DG isn’t just IT’s responsibility
This is where IT staff and data scientists can’t go it alone. As suggested by authors such as those cited above, IT and data science teams must engage with the business in the planning and improvement of data governance, regardless of which of the following data application categories they are pursuing:
- Using data to help understand what was (e.g., provide historical context)
- Using data to help understand what is (e.g., get a better handle on what’s happening now)
- Using data to help understand what will happen (e.g., compare and contrast different options and scenarios)
Anyone who has helped develop a data warehouse to improve data analysis and reporting will understand how challenging just the first two data applications are. Modern business intelligence tools provide impressive analytical, visualization, and collaboration power to end-users. Previous generations’ weekly stacks of report “printouts” providing mind-numbing aggregated and disaggregated sales reports are long gone. Thankfully they have been replaced by phone and tablet based apps that providing not only canned reports but powerful interactive analysis and display features.
Data power needs data literacy
These powerful features can prove challenging given the wide variations in data literacy that currently exist in many organizations. Training and adoption challenges are amplified when we add the third application area – predicting “what will happen” – to the mix of available services that improved data governance must support. The tools now available for data analysis and their ability to incorporate nontraditional table-based data sources such as textual and cloud based data pose not only unfamiliar technical but unfamiliar business challenges as well.
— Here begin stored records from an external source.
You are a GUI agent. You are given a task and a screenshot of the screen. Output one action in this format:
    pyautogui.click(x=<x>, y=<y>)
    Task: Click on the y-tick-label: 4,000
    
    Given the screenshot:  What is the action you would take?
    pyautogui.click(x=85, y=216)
Data Governance as a Service (DGaaS)
In such a complex environment, data governance must be approached as a service (DGaaS) that supports the entire organization. Some sophisticated users will be able to operate on their own. Others will need training and hand-holding. Still others will prefer data services to be provided to them.
The implications for managing data quality, privacy, context, security, lineage, stewardship, and currency – all areas that are relevant to data governance – will vary for these different user groups, even when master or core data supporting all three are the same. Hence the need exists to integrate both business and IT in both the planning and management of data governance and the services that rely on data.
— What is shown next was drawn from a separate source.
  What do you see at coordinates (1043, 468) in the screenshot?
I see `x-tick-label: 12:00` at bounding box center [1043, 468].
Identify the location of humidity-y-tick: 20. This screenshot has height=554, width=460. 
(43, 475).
How DGaaS will be managed will depend on the organization. One consideration will be how it addresses the issue of a centralized versus decentralized operation. Another will be the degree to which standardization is needed and what costs and benefits might emerge from improved data standards.
Needed: a data inventory management process
Ultimately, in order for a data governance service to operate effectively it must be able to understand what data the organization controls and what data it needs to operate to support three application areas described above. Given the variety of data types flowing through most organizations, the creation of a single unified database encompassing all data is unrealistic and unnecessary. Instead, what is needed for data governance is a data inventory management process that provides a comprehensive view of the organization’s data and associated resources.
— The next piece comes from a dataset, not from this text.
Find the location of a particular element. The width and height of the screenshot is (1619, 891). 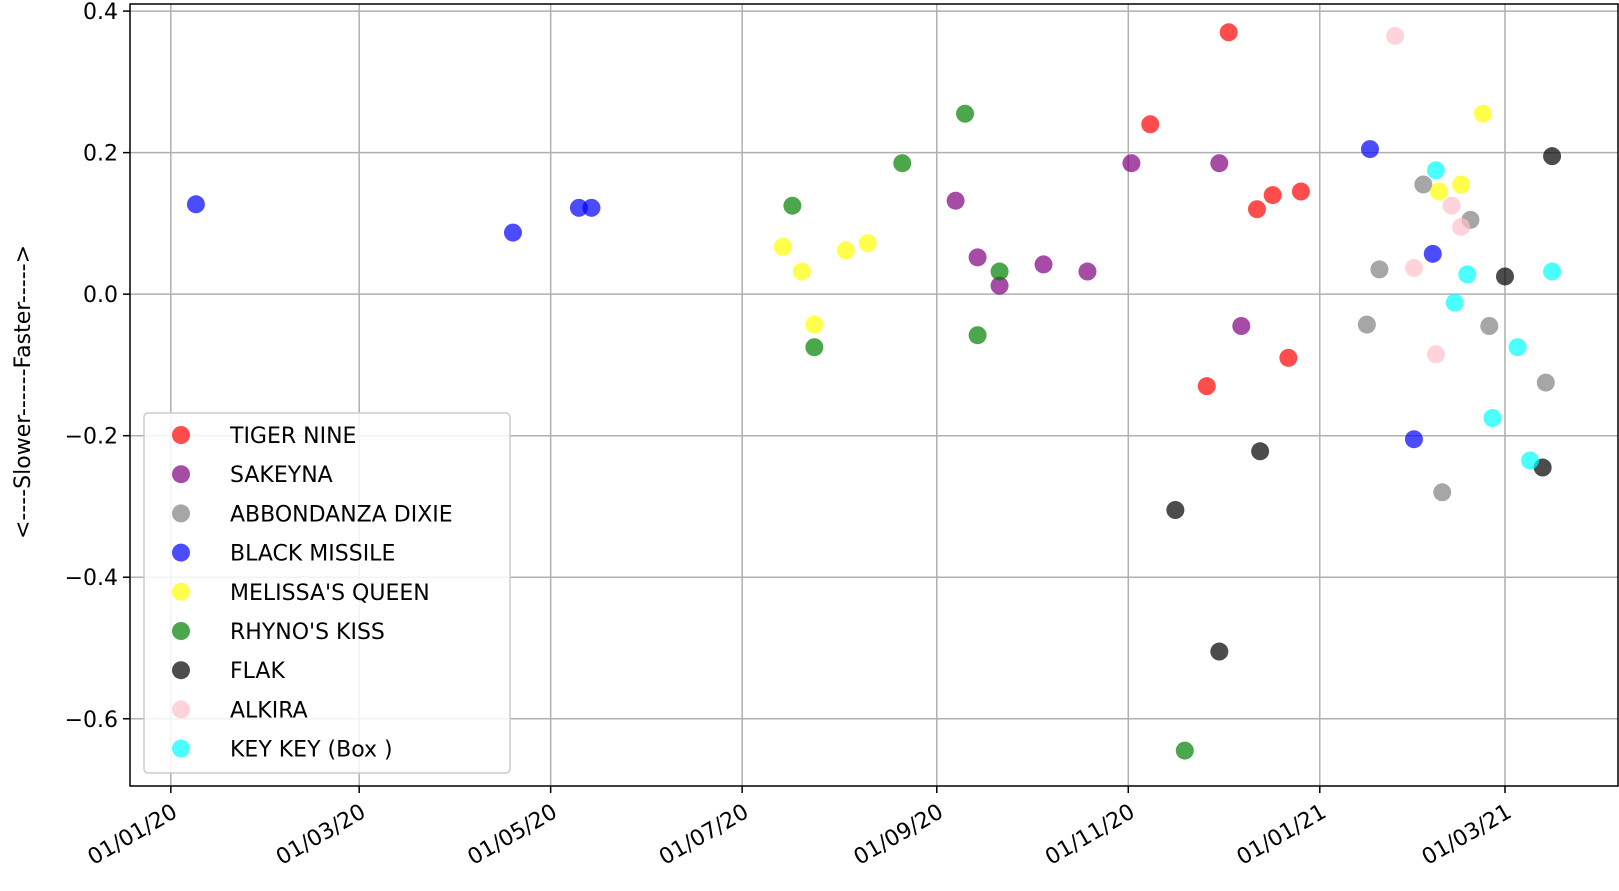

legend-label: KEY KEY (Box ) is located at coordinates (312, 750).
Tools: necessary but not sufficient
This is where improved metadata management and semantic analysis come in. Tools to support such a comprehensive view are becoming available (e.g., see Solution to Manage the Provenance & Governance of Big Data Analytics).
However, regardless of the tools used to inventory and model the organization’s data, IT and data scientists must work with management so that data-dependent services provided to the organization deliver value in support of the decisions and priorities that really matter.